British Cycling coach Phil Dixon believes Kenta Gallagher’s exploits at the mountain bike World Cup in Nove Mesto can be to the benefit of London 2012 Olympian Annie Last.
Last became the first British woman to start an Olympic mountain bike race for 12 years at London 2012, finishing eighth around the Hadleigh Farm course.
The 22-year-old was joined by fellow Brit and three-time Olympian Liam Killeen but he was to suffer a broken ankle after a crash on the second lap.
The future appears bright though with Gallagher winning the cross country sprint eliminator race at the mountain bike World Cup in the Czech Republic.

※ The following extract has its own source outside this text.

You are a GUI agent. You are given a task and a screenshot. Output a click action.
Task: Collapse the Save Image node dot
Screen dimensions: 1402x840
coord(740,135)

Last achieved the same feat in Houffalize in April of last year and improved on her round one result of 25th to finish 12th in the senior women’s cross country race in Nove Mesto.
And British Cycling’s Olympic mountain bike coach Dixon believes Gallagher is now at a stage where he can act as a companion to Last.
“After the race Kenta told me he wanted to stand on a podium again and the podium of a cross country World Cup,” Dixon told British Cycling.
“He has that motivation now. The experience of racing in the final taught him about the mindset of lining up to win as well.
“He started that final wanting to win and ended it not satisfied to have the guarantee of the podium, but wanting the highest position.
“To have another athlete performing now gives Annie Last some company, but it will also build the spirit throughout the squad, continuing to build a good atmosphere.”